UNITED STATES
                       SECURITIES AND EXCHANGE COMMISSION
                             Washington, D.C. 20549

                                    FORM 8-K

                                 CURRENT REPORT

                     Pursuant to Section 13 or 15(d) of the
                         Securities Exchange Act of 1934


Date of Report (Date of earliest event reported)............April 18, 2006


                         HEALTHCARE SERVICES GROUP, INC.
             -----------------------------------------------------
             (Exact name of registrant as specified in its charter)

         Pennsylvania                    0-120152                 23-2018365
--------------------------------        -----------            ---------------
(State or other jurisdiction of         (Commission             (IRS Employer
  Incorporation or organization)        File Number)            Identification
                                                                    number)

           3220 Tillman Drive-Suite 300, Bensalem, Pennsylvania 19020
           ----------------------------------------------------------
               (Address of principal executive offices)    (Zip code)

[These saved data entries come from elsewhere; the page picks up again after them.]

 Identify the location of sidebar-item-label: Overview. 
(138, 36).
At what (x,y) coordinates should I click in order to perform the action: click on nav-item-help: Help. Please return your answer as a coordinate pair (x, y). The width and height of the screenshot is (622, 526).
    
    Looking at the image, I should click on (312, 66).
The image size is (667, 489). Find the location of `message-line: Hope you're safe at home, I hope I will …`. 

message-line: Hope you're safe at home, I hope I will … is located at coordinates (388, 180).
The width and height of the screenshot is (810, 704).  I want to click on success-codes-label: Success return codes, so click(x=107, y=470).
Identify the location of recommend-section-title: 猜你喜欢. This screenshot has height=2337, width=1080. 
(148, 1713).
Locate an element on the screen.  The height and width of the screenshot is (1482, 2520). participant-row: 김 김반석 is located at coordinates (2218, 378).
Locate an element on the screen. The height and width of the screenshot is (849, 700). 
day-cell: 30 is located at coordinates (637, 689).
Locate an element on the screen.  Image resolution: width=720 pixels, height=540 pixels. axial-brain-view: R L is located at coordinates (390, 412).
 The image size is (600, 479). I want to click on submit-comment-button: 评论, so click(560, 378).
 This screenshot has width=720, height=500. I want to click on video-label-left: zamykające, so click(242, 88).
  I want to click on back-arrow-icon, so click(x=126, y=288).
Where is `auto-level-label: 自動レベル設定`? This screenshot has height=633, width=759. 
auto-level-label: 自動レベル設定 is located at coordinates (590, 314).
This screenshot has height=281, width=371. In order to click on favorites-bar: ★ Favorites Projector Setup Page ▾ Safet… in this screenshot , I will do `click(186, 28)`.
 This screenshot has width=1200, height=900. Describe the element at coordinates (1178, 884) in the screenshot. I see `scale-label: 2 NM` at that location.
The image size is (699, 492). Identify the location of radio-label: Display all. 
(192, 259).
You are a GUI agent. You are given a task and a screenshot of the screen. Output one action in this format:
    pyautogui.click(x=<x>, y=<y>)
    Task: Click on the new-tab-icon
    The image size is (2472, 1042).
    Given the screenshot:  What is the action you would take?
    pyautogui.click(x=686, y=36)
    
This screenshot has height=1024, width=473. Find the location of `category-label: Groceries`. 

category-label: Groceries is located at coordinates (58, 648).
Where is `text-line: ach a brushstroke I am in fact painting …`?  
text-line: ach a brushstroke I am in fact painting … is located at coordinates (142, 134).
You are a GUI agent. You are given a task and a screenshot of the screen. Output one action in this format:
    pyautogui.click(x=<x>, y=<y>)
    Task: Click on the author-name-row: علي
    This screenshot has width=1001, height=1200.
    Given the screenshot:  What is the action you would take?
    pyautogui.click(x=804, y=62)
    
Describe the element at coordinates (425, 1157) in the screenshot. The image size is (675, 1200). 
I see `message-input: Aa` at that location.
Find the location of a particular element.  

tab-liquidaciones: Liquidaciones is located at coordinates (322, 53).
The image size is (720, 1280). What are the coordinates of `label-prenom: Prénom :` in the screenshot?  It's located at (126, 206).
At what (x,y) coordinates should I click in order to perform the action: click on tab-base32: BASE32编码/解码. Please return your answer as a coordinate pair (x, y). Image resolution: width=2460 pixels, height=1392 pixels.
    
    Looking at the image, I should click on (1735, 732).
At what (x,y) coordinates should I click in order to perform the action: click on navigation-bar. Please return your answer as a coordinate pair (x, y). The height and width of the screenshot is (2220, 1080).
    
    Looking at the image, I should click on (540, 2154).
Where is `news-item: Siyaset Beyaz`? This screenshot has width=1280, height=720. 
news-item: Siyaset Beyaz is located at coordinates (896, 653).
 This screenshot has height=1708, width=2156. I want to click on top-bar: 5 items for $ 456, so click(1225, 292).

Registrant's telephone number, including area code: 215-639-4274
                                                    -------------


                                 Not Applicable
          ------------------------------------------------------------
          (Former name or former address, if changed since last report

Check the appropriate box below if the Form 8-K filing is intended to
simultaneously satisfy the filing obligation of the registrant under any of the
following provisions ( see General Instruction A.2. below):

         (  )     Written communications pursuant to Rule 425 under the
                  Securities Act (17 CFR 230.425)

         (  )     Soliciting material pursuant to Rule 14a-12 under the
                  Exchange Act (17 CFR 240.14a-12)

         (  )     Pre-commencement communications pursuant to Rule 14d-2(b)
                  under the Exchange Act (17 CFR 240.14d-2(b))

         (  )     Pre-commencement communications pursuant to Rule 13e-4(c)
                  under the Exchange Act (17 CFR 240.13e-4(c))



Item 2.02 Results of Operations and Financial Condition.

On April 18, 2006 Healthcare Services Group, Inc. issued a press release
announcing its earnings for the three month period ended March 31, 2006. A copy
of the press release is attached hereto as Exhibit 99.1 and is hereby
incorporated by reference.

The information in contained herein shall not be deemed "filed" for the purposes
of Section 18 of the Securities Exchange Act of 1934, as amended (the "Exchange
Act"), or otherwise subject to the liabilities of that section, nor shall it be
deemed incorporated by reference in any filing under the Securities Act of 1933,
as amended or the Exchange Act.

Item 9.01 Financial Statements and Exhibits

          (c)    Exhibits

          99.1   Press Release, dated April 18, 2006


                                   SIGNATURES

         Pursuant to the requirements of the Securities Exchange Act of 1934,
the Registrant had duly caused this report to be signed on its behalf by the
undersigned thereunto duly authorized.

                                               HEALTHCARE SERVICES GROUP, INC.


April 18, 2006                                 /S/ Richard W. Hudson
--------------                                 -------------------------------
Date                                           Vice President-Finance and
                                                      Secretary



                                  EXHIBIT INDEX

Exhibit:

99.1              Press Release and financial tables dated April 18, 2006 issued
                  by Healthcare Services Group, Inc.